**** Provided text ****

Look at somebody’s heart rate in a circumstance like that and that is a predictor of what their attitudes are going to be about issues that split conservatives and liberals. Show people pictures of something like a wound that is infected and full of flies, and see how much their stomach lurches – and people whose stomachs lurch a lot are more likely to be social conservatives.
Take a five-year-old child and their mother in a room where there are some new toys to play with. The kid is excited to be playing with them, but after a certain amount of time the mother leaves the room and you measure how much time it takes for the kid to look around and see that mom is not there anymore and to begin to cry, versus continuing to play with the toys. How easily five-year-olds have an anxiety response to novelty is predictive of their voting patterns twenty years later.
This has been shown in different studies by now. Five-year-olds do not sit there and think, “Well, is a Marxist model or a free market model better for solving inequality?” Five-year-olds sit there and feel whether the world is a scary place or is it an exciting place. And that’s the most fundamental difference in terms of the novelty-anxiety connection.
Back to the finding about conservatives and liberals tending to differ on their thresholds for disgust – on average, conservatives have more different kinds of soap in their bathrooms. They have more cleaning products! If you are a conservative, the world is a place where you need to spend more time and money on cleaning than if you are a liberal. These findings tell you that political differences are about unconscious emotional issues, rather than you thinking about whether you can trust Vladimir Putin or not.
Q: I suppose people also move to the extremes on both sides based on the circumstances. What do you think about that?
A: Well, that’s certainly the polarization that has gone on in the United States. Traditionally, liberals and progressives are more tolerant of other opinions than conservatives are. They are more in favor of the freedom of the press. They’re more in favor of pluralistic societies. So, by definition, they are more open to other viewpoints. That’s always been the case. But even liberals have become less open over the last four years. Now, they’re now spending more time attacking other liberals for not being quite as perfect of liberals as they are. When the left – at least in a place like the United States – turns ugly, what they do is they write terrible, mean essays about other people on the left. When the right turns ugly, they kill black people, or gay people, or Jews, or immigrants. But when liberals become really scared, what they’re mostly good at is deciding that other liberals are not as good of liberals as they are!
As another example, when somebody asks people, “Would you be upset if your child married someone from the opposite end of the political spectrum?” even liberals are now more upset than they were four years ago at the prospects of that. Of course, they’re less upset than a conservative would be. But even they have become less tolerant. So, yeah, people move to the extremes.
Q: Dr. Sapolsky, this was such a fascinating conversation, and it was great to hear your thoughts on these issues. Thank you very much for your time.
A: Well, thanks. It was good to talk to you.

**** Information provided ****

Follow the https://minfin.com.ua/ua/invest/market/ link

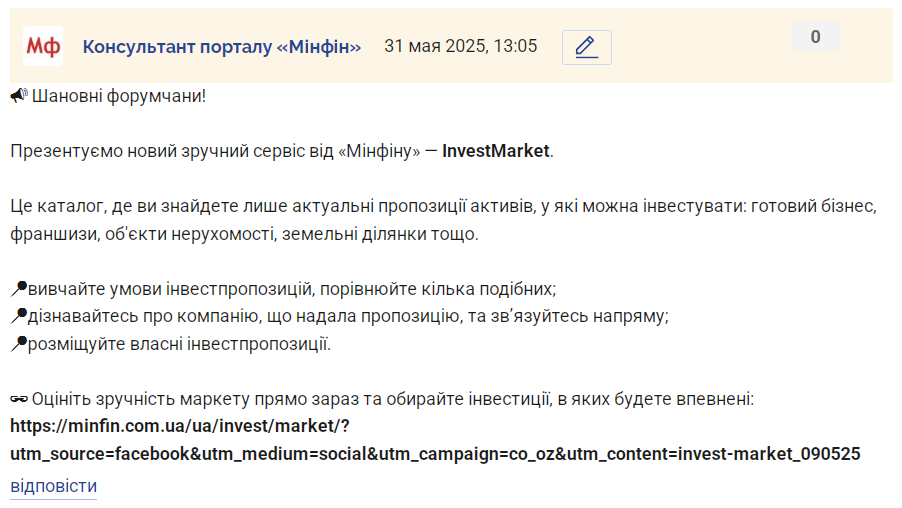coord(180,426)
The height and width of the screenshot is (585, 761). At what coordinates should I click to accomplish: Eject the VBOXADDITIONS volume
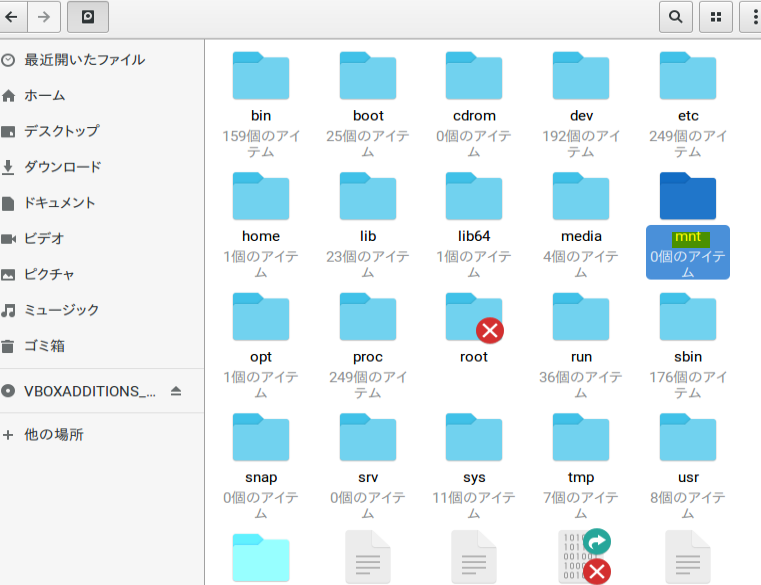point(176,391)
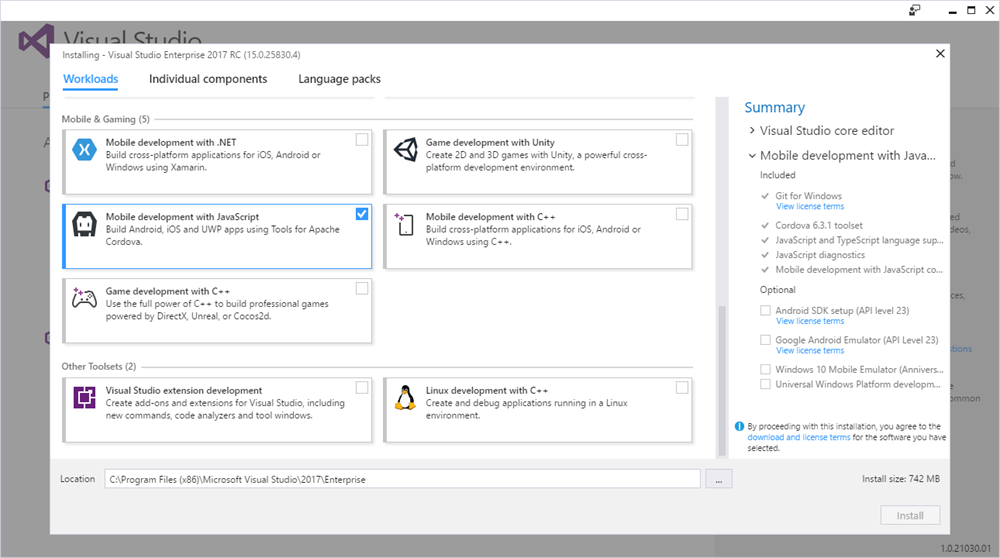1000x558 pixels.
Task: Click the Linux penguin icon
Action: 404,398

****

§ **Using the information**
a: Answer these questions using the interview:
(i) What do conservatives, on average, keep more different kinds of in their bathrooms?
(ii) How many years later are the voting patterns that a five-year-old's anxiety response to novelty predicts?
(iii) What does the left do when it turns ugly, according to the interview?
b: Copy the interview word for word from "Look at somebody’s" up to and including "twenty years later.".
The entries come from a source separate from the interview.

§ **Activity answers**
a:
(i) Soap.
(ii) Twenty years later.
(iii) It writes terrible, mean essays about other people on the left.

b:
Look at somebody’s heart rate in a circumstance like that and that is a predictor of what their attitudes are going to be about issues that split conservatives and liberals. Show people pictures of something like a wound that is infected and full of flies, and see how much their stomach lurches – and people whose stomachs lurch a lot are more likely to be social conservatives.
Take a five-year-old child and their mother in a room where there are some new toys to play with. The kid is excited to be playing with them, but after a certain amount of time the mother leaves the room and you measure how much time it takes for the kid to look around and see that mom is not there anymore and to begin to cry, versus continuing to play with the toys. How easily five-year-olds have an anxiety response to novelty is predictive of their voting patterns twenty years later.